Analytics and In-Memory Databases Are Changing Data Centers
Posted: Tue Jan 04, 2011 11:39 am
ECRM Guide article
Interesting article... not something we all probably didn't see happening though.
Power and Cooling, Memory Needs Drive Change
The trend toward in-memory analytics is being driven in part by power and cooling and memory demands.
Power and cooling needs expand as more and more servers are required as the database grows, as power and cooling requirements grow with the server count. Larger and larger amounts of memory are also needed, given the number of cores and the available processing power for each CPU. And the more memory you require, the more power and cooling you need. The number of watts for DDR3 with even 4 DIMM slots can exceed the number of watts required by a single processor, depending on the processor. Using more than 4 DIMM slots per processor is becoming more common, and of course the core count is growing with no end in sight. If you make the assumption that you need 2 GB of memory per core for efficient analytics processing, a 12 core CPU will need 24 GB of memory. The number of flash drives or PCIe flash devices needed to achieve the performance of main memory is not cost-effective, given the number of PCIe buses needed, the cost of the devices and the complexity of using them compared to just using memory.
I/O Complexity Slows the Data Path
Another reason that many data analytics programs have moved to memory-only methods is because of I/O complexity and latency.
Historically I/O has been thousands of times slower than memory in both latency and performance. Even with flash devices, I/O latency is milliseconds of latency compared to microseconds for main memory. Even if flash device latency improves, it still has to go through the OS and PCIe bus compared to a direct hardware translation to address memory.
Knowledge of how to do I/O efficiently is limited because I/O programming is not taught in schools. Other than using the C library fopen/fread/fwrite, not much more is taught from what I have seen, and even if high-performance, low-latency I/O programming were taught, there are still significant limits to performance because of minimal interfaces.
The cost of I/O in terms of operating system interrupt overhead, latency and the path through the I/O stack is another limitation. Whenever I/O is done, the operating system must be called to do the I/O. This has significant overhead and latency and cannot be eliminated given current operating system implementations.
The problem is that the I/O stack has not changed much at all in 30 years.
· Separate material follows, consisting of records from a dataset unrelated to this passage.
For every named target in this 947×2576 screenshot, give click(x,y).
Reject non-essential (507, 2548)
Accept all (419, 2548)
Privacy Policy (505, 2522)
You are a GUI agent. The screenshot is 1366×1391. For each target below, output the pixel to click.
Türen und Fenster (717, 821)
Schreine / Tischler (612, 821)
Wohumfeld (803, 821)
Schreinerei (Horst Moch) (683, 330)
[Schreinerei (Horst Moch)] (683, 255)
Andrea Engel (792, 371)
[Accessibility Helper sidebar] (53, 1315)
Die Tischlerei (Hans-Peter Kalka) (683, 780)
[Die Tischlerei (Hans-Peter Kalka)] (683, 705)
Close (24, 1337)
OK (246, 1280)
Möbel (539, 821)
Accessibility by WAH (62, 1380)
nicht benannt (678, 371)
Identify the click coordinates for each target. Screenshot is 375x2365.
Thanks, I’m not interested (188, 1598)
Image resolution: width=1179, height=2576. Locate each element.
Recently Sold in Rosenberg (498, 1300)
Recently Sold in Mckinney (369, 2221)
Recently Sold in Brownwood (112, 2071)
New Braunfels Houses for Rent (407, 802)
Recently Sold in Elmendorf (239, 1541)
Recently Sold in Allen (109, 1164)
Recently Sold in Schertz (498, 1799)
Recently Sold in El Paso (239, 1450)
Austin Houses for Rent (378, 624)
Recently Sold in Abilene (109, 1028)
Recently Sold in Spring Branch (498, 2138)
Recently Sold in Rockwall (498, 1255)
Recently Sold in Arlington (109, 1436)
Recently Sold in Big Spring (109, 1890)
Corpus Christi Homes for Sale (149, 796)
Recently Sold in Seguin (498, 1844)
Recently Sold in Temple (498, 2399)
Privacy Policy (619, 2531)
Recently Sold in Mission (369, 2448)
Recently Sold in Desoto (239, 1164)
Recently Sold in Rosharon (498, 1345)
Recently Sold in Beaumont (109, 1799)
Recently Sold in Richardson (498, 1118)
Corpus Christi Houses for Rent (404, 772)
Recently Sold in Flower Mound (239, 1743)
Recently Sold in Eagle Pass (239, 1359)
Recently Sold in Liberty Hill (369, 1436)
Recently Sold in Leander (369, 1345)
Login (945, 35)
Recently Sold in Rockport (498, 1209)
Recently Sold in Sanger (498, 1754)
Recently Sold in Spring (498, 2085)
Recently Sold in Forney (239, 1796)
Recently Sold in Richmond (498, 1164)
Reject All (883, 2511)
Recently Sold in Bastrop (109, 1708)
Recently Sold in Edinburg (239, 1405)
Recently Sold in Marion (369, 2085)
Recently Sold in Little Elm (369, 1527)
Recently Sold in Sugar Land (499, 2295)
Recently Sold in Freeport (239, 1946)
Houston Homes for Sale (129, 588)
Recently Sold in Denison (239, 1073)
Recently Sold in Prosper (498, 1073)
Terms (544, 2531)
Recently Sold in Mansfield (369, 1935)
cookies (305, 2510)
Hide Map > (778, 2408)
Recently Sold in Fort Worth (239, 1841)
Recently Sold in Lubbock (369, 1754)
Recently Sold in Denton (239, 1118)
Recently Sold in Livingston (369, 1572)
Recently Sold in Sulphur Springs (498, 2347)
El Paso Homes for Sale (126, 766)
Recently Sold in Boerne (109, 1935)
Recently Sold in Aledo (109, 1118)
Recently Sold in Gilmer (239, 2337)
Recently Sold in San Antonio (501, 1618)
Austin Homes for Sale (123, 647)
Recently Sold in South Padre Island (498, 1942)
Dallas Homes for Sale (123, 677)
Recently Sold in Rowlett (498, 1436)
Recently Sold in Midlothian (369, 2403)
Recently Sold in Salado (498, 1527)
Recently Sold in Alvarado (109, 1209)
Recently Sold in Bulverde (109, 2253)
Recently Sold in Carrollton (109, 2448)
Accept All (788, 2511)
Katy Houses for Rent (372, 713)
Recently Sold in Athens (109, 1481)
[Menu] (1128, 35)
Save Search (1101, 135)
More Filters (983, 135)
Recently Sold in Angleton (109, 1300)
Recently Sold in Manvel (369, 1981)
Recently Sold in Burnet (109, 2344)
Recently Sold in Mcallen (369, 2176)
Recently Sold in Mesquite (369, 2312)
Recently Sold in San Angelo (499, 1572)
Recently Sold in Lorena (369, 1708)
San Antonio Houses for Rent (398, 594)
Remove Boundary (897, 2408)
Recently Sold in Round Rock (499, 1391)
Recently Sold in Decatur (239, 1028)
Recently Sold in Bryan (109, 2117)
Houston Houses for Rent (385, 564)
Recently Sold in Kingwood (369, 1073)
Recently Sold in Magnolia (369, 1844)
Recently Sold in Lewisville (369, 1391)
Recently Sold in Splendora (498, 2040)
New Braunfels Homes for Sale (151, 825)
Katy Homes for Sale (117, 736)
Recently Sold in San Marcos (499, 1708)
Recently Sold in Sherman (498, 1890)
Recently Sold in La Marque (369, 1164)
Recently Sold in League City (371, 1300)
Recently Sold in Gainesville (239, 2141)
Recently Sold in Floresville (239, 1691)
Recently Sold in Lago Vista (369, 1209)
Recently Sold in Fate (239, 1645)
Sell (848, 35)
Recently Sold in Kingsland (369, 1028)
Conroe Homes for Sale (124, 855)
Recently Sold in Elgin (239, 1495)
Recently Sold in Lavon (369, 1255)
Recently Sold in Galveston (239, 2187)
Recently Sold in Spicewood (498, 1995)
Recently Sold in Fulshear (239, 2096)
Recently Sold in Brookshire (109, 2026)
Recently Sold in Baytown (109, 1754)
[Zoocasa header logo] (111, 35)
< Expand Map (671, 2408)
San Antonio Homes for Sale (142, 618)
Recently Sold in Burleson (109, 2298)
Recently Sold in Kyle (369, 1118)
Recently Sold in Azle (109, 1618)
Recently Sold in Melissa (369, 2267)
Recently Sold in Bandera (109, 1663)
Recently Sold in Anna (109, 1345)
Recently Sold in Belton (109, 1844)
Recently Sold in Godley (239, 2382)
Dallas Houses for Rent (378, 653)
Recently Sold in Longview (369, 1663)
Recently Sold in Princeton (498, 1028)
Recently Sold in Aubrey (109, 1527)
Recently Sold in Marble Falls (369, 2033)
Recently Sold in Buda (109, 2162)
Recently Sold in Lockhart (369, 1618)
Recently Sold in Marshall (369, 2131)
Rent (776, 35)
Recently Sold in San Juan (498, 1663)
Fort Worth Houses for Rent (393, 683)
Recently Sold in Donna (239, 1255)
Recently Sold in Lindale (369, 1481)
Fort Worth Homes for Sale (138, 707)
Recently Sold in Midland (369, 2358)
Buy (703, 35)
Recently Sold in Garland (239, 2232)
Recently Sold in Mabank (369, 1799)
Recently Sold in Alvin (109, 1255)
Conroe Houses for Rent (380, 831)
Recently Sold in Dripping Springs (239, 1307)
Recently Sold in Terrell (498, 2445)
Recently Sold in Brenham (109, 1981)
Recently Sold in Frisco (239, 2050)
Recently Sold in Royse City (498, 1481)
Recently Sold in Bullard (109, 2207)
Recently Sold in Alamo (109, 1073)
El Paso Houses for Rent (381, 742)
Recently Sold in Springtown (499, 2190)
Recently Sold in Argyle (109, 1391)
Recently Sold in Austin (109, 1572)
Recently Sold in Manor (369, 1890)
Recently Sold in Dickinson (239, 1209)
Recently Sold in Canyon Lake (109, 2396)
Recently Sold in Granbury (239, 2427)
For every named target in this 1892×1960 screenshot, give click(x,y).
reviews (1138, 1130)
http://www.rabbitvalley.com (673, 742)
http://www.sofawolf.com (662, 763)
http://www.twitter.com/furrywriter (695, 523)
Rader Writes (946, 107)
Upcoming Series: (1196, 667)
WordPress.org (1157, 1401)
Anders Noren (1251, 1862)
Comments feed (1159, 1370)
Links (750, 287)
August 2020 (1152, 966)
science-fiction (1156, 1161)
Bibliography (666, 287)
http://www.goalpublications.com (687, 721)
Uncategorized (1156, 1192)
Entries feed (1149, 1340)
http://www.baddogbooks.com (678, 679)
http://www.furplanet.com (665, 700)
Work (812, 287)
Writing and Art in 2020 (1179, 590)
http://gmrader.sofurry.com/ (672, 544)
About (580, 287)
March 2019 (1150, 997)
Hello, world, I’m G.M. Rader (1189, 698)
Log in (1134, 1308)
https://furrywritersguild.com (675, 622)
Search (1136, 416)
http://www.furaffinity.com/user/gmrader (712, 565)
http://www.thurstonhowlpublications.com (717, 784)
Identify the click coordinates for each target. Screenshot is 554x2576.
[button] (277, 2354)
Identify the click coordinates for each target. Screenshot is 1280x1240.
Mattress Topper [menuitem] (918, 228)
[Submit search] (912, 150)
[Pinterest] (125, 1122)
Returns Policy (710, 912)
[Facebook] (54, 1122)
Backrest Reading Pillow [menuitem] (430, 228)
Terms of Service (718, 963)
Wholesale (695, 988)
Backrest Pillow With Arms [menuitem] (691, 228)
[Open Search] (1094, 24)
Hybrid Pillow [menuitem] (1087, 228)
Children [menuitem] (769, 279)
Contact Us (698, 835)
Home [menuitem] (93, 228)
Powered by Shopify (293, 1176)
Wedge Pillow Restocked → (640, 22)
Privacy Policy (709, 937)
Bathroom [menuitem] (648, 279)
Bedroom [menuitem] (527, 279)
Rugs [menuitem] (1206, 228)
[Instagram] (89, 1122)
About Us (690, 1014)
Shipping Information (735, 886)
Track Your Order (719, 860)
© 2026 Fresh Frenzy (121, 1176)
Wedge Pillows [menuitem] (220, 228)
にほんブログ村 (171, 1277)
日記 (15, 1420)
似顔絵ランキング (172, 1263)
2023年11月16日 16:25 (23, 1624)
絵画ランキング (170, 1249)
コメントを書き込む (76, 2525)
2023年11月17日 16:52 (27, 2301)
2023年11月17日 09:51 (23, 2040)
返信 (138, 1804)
This is what the data path looks like currently:
There are no major changes on the horizon for the I/O stack, which means that any application still has to go through interrupting the operating system, the file system POSIX layer and the SCSI/SATA driver. There are some flash PCIe vendors that have developed changes to the I/O stack, but they are proprietary. I see nothing on the standards horizon that looks like a proposal, much less something that all of the vendors can agree upon. The standards process is controlled by a myriad of different groups, so I have little hope of change, which is why storage will be relegated to checkpointing and restarting these in-memory applications. It is clear that data analytics cannot be efficiently accomplished using disk drives, even flash drives, as you will have expensive CPUs sitting idle.
Future Analytics Architectures
As data analytics demand more and more memory because of the increase in CPU core counts, new memory technologies will need to be developed and brought to market to address the requirements. Things like double-stacked DDR3, phase change memory (PCM), memristor and other technologies are going to be required to meet the needs of this market. Data analytics is a memory-intensive application, and even high-performance storage does not have enough bandwidth to address the requirements. Combine that with the fact that data analytics applications are latency intolerant and you have a memory-based application, as the storage stack is high latency and OS hungry compared to memory, even slower memory such as PCM or memristor, and this latency cannot be changed.
Interesting article... not something we all probably didn't see happening though.